A study done by The Pudding examined how many incorrect calls and incorrect non-calls (missed calls) the NBA reversed in its Last Two Minute Reports. This shows which teams were getting the short end of the stick on calls in crucial minutes of tight games and which squads might be receiving more bias from the refs. Five Thirty Eight then assessed which teams had the most calls go against them in those final minutes of close games.
According to the analysis, Golden State is one of the most accurately officiated teams in the NBA. It's limited to a small sample, though, taking into consideration only the final minutes of tight games.
The Warriors have not had any bad calls go against them in the final two minutes of games within three points but have had 11 wrong no-calls against them, tied for sixth-fewest in the NBA.
Are they involved in enough close games for their bad-call total to represent how frequently they are wronged?
The Warriors have played in only 16 games in which the score was within three points in the final two minutes. With 11 calls against them, that's 0.688 bad calls per game, 12th-most in the league.
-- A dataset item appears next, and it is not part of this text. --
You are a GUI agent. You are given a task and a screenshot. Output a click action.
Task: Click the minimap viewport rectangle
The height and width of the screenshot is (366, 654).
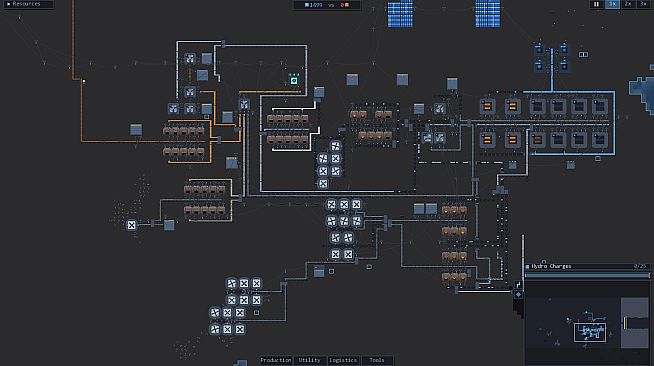(x=590, y=332)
The fact that they've only played in 16 games in which the score was within three points in the final two minutes—the second-fewest in the league—suggests the Warriors have been affected by bad calls at a slightly-above-average rate. That means they might be hurt even more if they were in more close games.
Looking through the lens of late-game calls is important, but it offers a limited picture of how officials interact with the Warriors.
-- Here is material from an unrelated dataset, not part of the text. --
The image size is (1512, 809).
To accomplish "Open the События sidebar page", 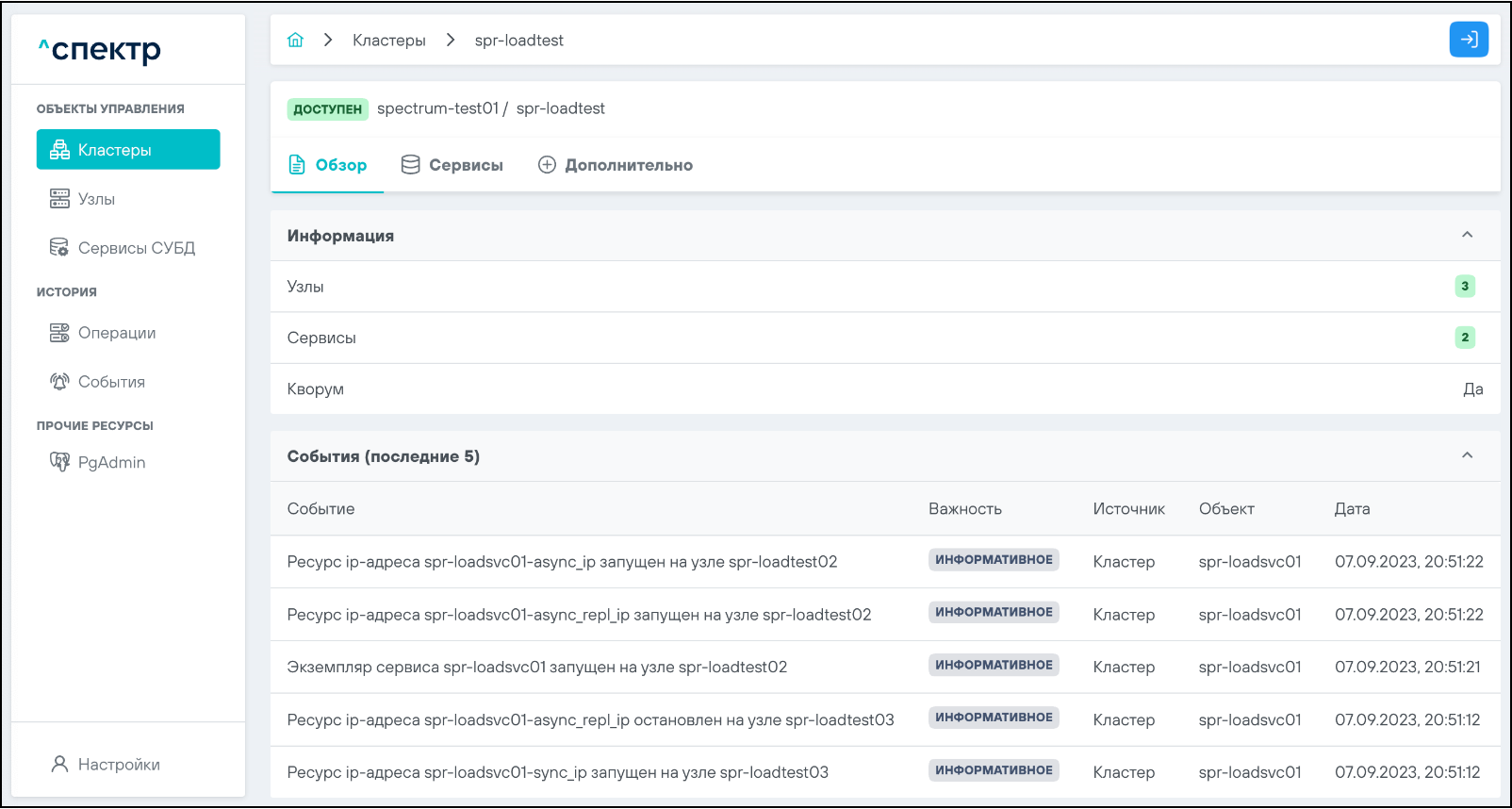I will click(111, 382).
Reviewing foul calls in general, the Warriors are 26th in the NBA in fouls drawn per game. This could result from the fact that they average, by far, the fewest drives, meaning their lack of physicality inhibits their ability to draw fouls. The Warriors drive 23.3 times per game; just 11 teams drive fewer than 40 times, and the Warriors are the only one that drives fewer than 32 times.
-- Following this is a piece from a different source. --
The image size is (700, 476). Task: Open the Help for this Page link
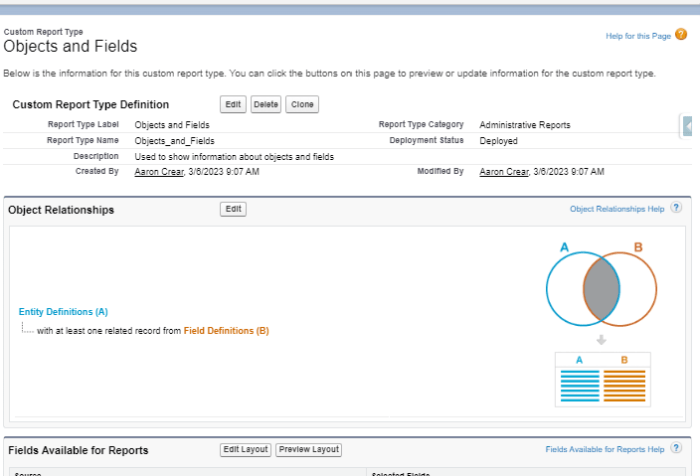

Green wouldn't comment on the matter when asked earlier this week, but head coach Steve Kerr, who famously deleted a tweet that criticized the refs for missing a travel call, hasn't held back. In 2016, he went off on the refs for ignoring these kinds of calls:
"I can literally put together a blooper reel of plays that are embarrassing travels that are just not called. I believe it's a case of they have so many things to look at—they are looking at defensive three seconds, the contact in the lane when people are cutting through the lane, they're looking at the charge and block circle—they're looking at everything except what they should be looking at which is the basic rule of the game, which is traveling.
"And it's a shame because guys are getting away with murder out there and the fans see it. My favorite is when you see the visiting team travel and you see like a thousand fans in the background all doing the traveling signal with their hands. If those people saw it, how come the refs didn't?"
There are always going to be times when a team or a player feels unfairly called. While the Warriors may not appear to receive unfair treatment on late-game calls, some individual players might be on shorter leashes than others.
The Pudding also provided an interesting graphic that showed specific players who have been involved in at least 15 corrected plays, on which three Warriors—Green, Durant and Zaza Pachulia—appeared.
Pachulia was roughly even with calls against and in favor. Durant had more calls go against him than in his favor, so he may have the right to complain. Green, however, had more than 20 calls go in his favor while fewer than 10 went against him.
Green is tied atop the NBA with 14 technical fouls (excluding one that was rescinded), and Durant is not far behind, sitting at fourth with 12 techs. As a whole, Golden State is fourth in the league in total team technicals. Durant and Green also lead the NBA in ejections, with four and three respectively, and the Warriors lead the NBA in ejections with nine. For context, the Phoenix Suns are second in ejections with five.
"I do," teammate Stephen Curry said when asked if he thinks Green has experienced unfair treatment. "He has a certain mannerism about him, a certain disposition that is different than other people, just off jump. I've been out on the court when you're just looking around, like, why did he get a tech? He didn't say anything. He didn't do anything demonstrative. I've seen way worse have a blind eye turned to it."
Durant added that the players need to take it upon themselves to dissipate some of the tension.
"We've got to do a better job of just focusing on the game at times, but there's passion involved," Durant recently told B/R's Ken Berger. "And sometimes it's heat of the moment, and we get that. It's never personal."
This whole saga seems to be a feedback loop in which Durant and Green, like plenty of other players, don't feel they are getting the right calls. As a result, they complain and get a technical or an ejection. These events are more random than intentional, and whether it feels like it or not, the Warriors aren't being wronged more than every other team when it matters most.